A Case of Knives, however, is a Rashomon work which winds you up in an ever-tightening spring, whereas Such Fine Boys coils you up in Part One and Part Two before releasing its tension and letting its latent energy bleed and wash back into the picture. It’s as if the artist had decided that something wasn’t quite right with the painting yet, so he’d sprayed it with a fine mist to encourage the hues to blend some more. Part Three tells the tale from another point of view, from someone we hardly know. Another of Matt’s pick-ups, he’s lucky that he’s even had the mention of a name. He ends up feeling used, feeling that Matt is a complete shit in his handling of matters of the heart, and here I have to agree with Clint (that’s his name!). If the tale is seen as driven by narrative, then it slowly starts to run out of steam in this section, and if judged on those criteria the story would deflate.
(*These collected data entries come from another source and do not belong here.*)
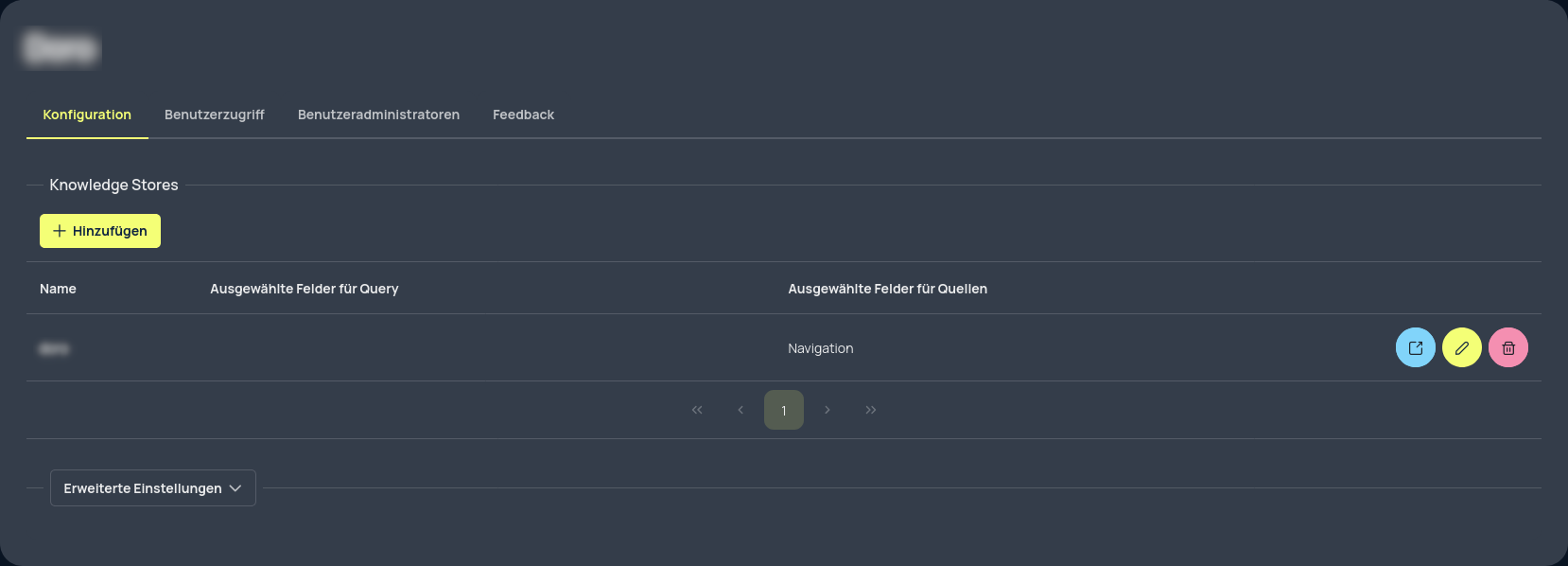1568x566 pixels.
Task: Edit the knowledge store with the pencil icon
Action: coord(1462,347)
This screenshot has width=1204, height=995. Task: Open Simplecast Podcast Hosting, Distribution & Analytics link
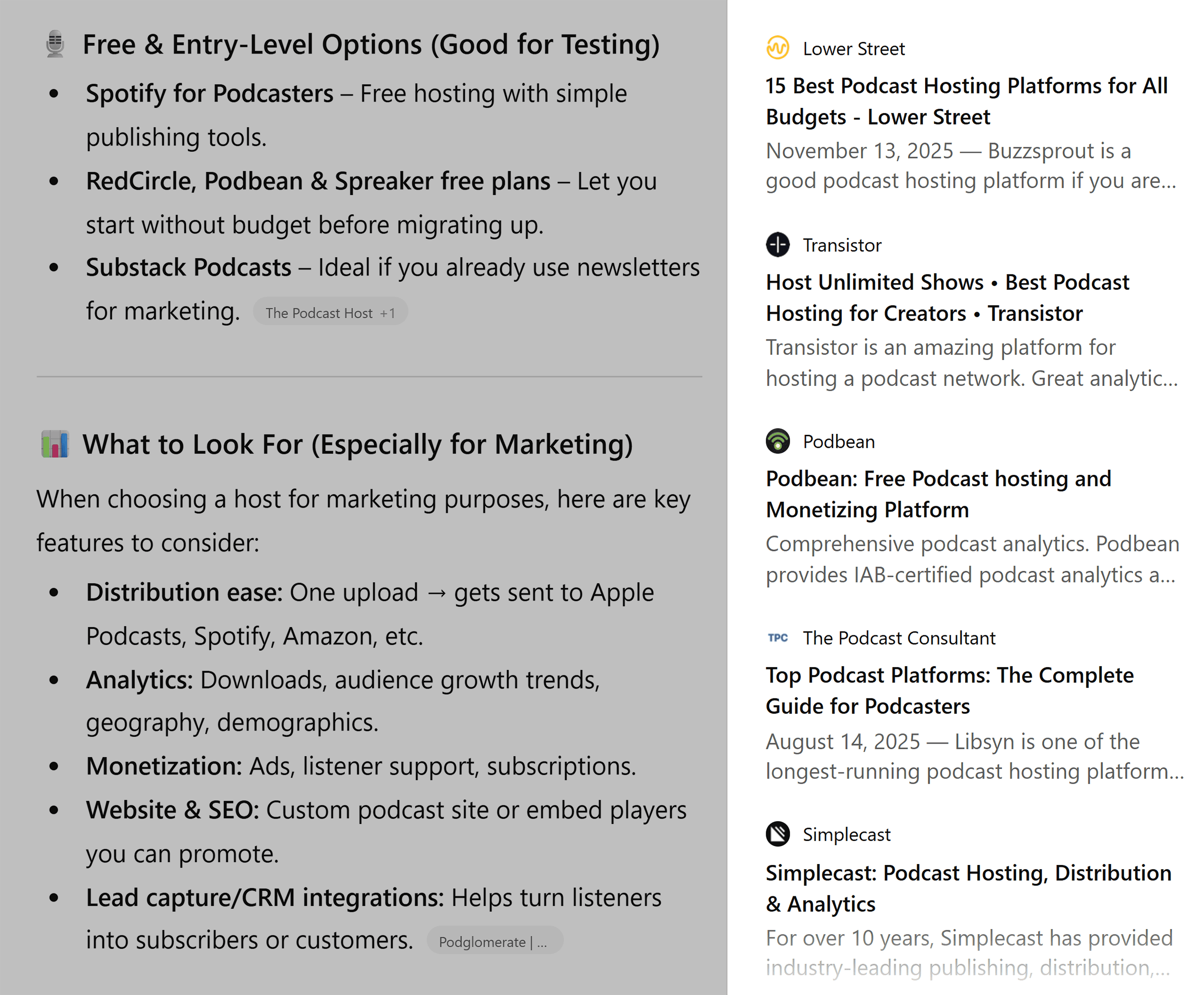pyautogui.click(x=968, y=888)
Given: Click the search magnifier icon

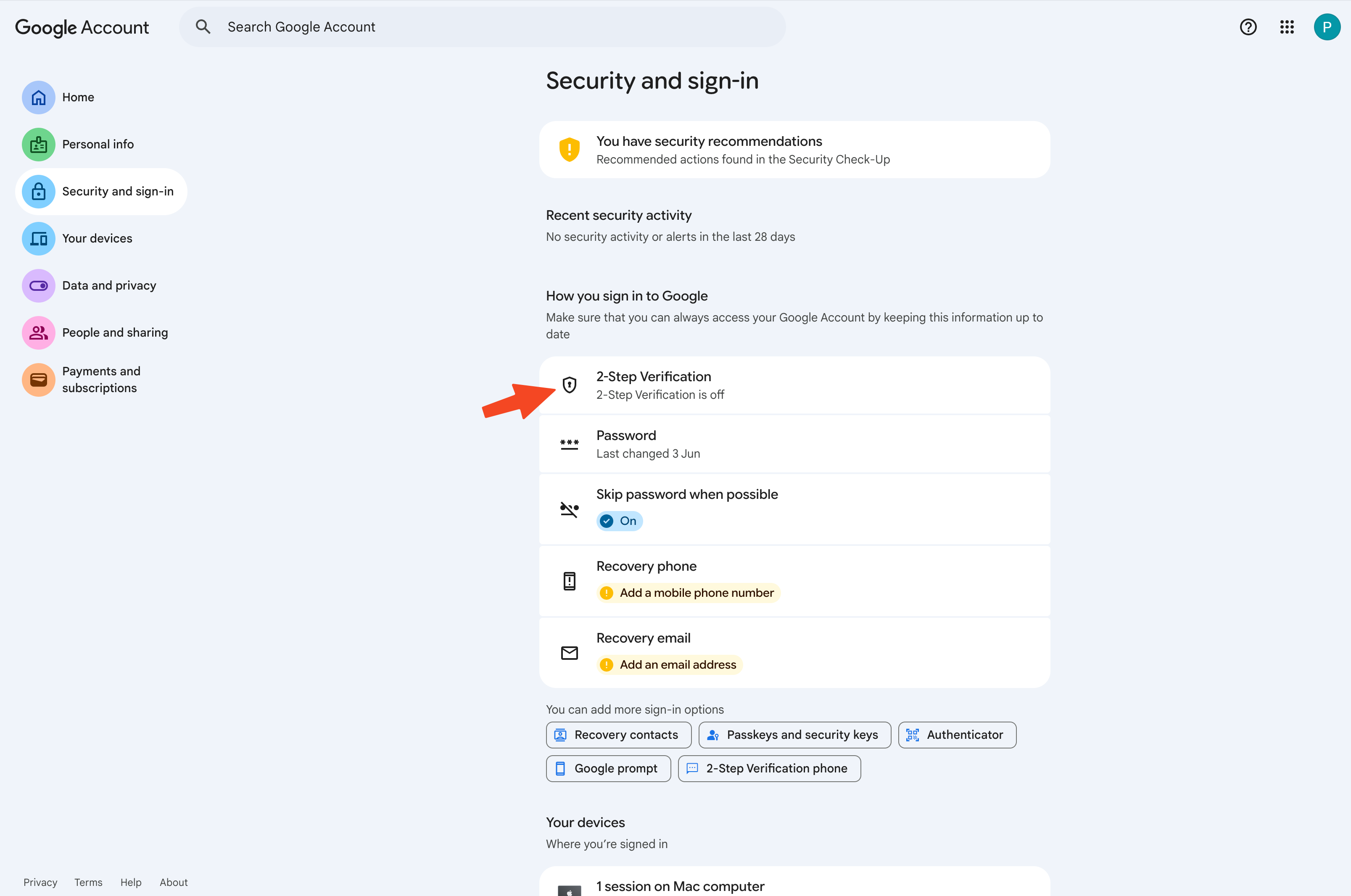Looking at the screenshot, I should tap(203, 27).
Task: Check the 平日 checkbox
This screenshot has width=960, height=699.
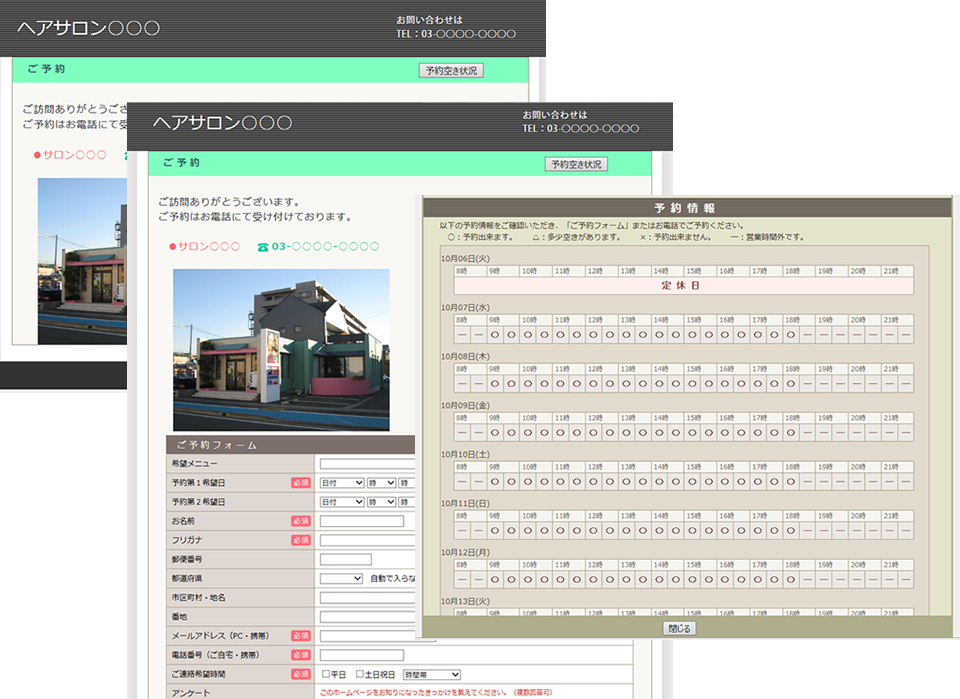Action: tap(326, 674)
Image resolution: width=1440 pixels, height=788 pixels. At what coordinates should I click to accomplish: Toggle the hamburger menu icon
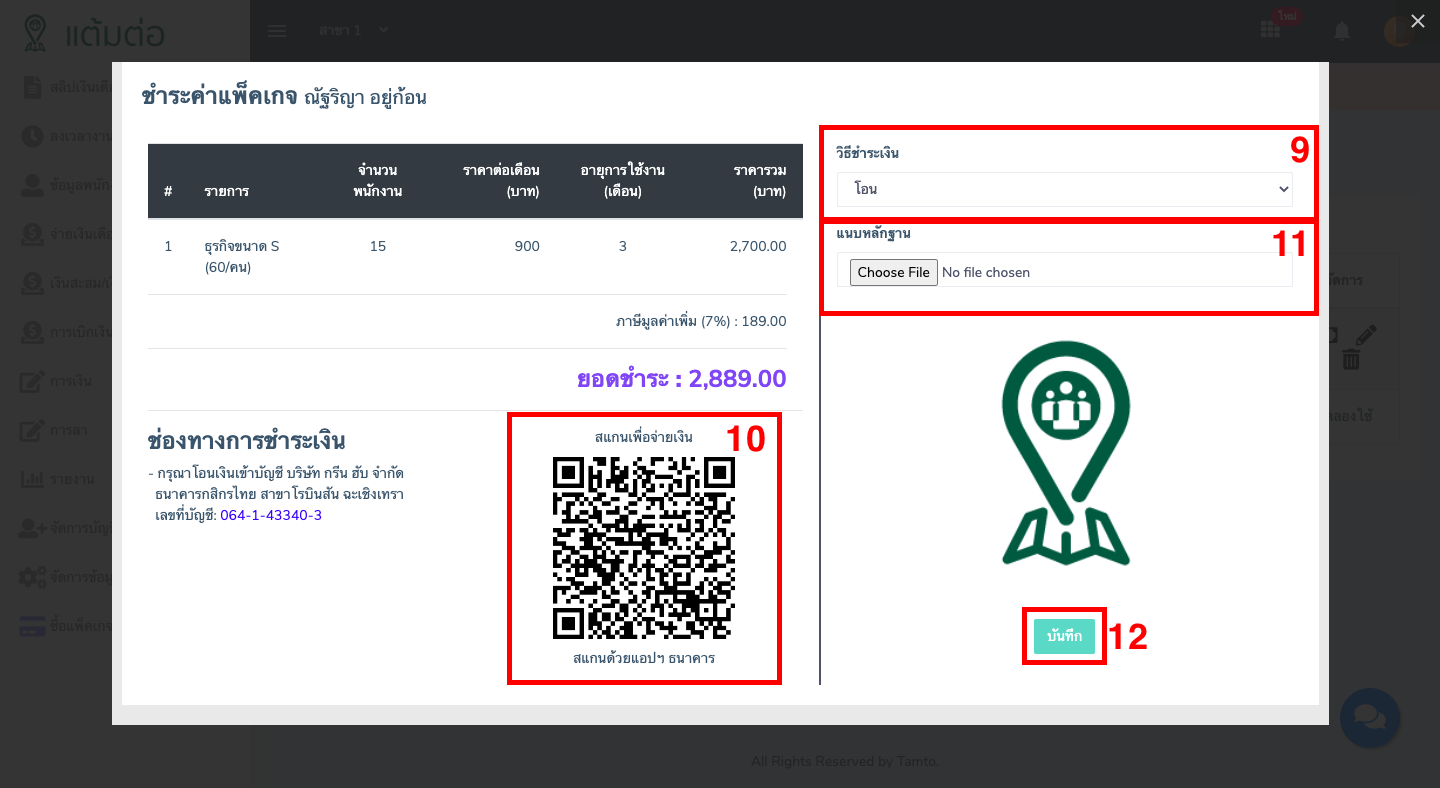[x=277, y=31]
    Yet for me, it was deeper than that. Even though the story had almost petered to a complete halt (and I must confess I was hoping that things were going to tighten up from now on), the book was seen in yet a different light by Part Four. From an individual's perspective, we had moved to becoming the all-seeing eye. If the novel has been freshly sprayed with water mist in Part Three to slow the drying, in Part Four, in sunny Greece, we see the entire painting put out to dry and harden, to freeze the frames and the cameos of the characters. We can see that Billy really is beautiful and despite his promiscuous actions he’s little more than an innocent boy at heart who didn’t, and shouldn’t grow up to be a man. The canvas is hardening nicely now. The murky smudge in the corner is all that remains of Arthur, the wet character of Matt is starting to gain grain and substance as he leaves his brattish traits in the past. As it dries to a hard nail-tapping finish, the author has frozen time. Nothing can happen now, and we are glad, knowing what the end would be, were the story to continue to run.

   I found the synopsis  disappointing: it told me too much of what I'd rather have found out for myself yet left unsaid the factors which would entice me into a book which turned out to be a fascinating and unusual experience. It would be great if the author had another story in him, waiting to break out.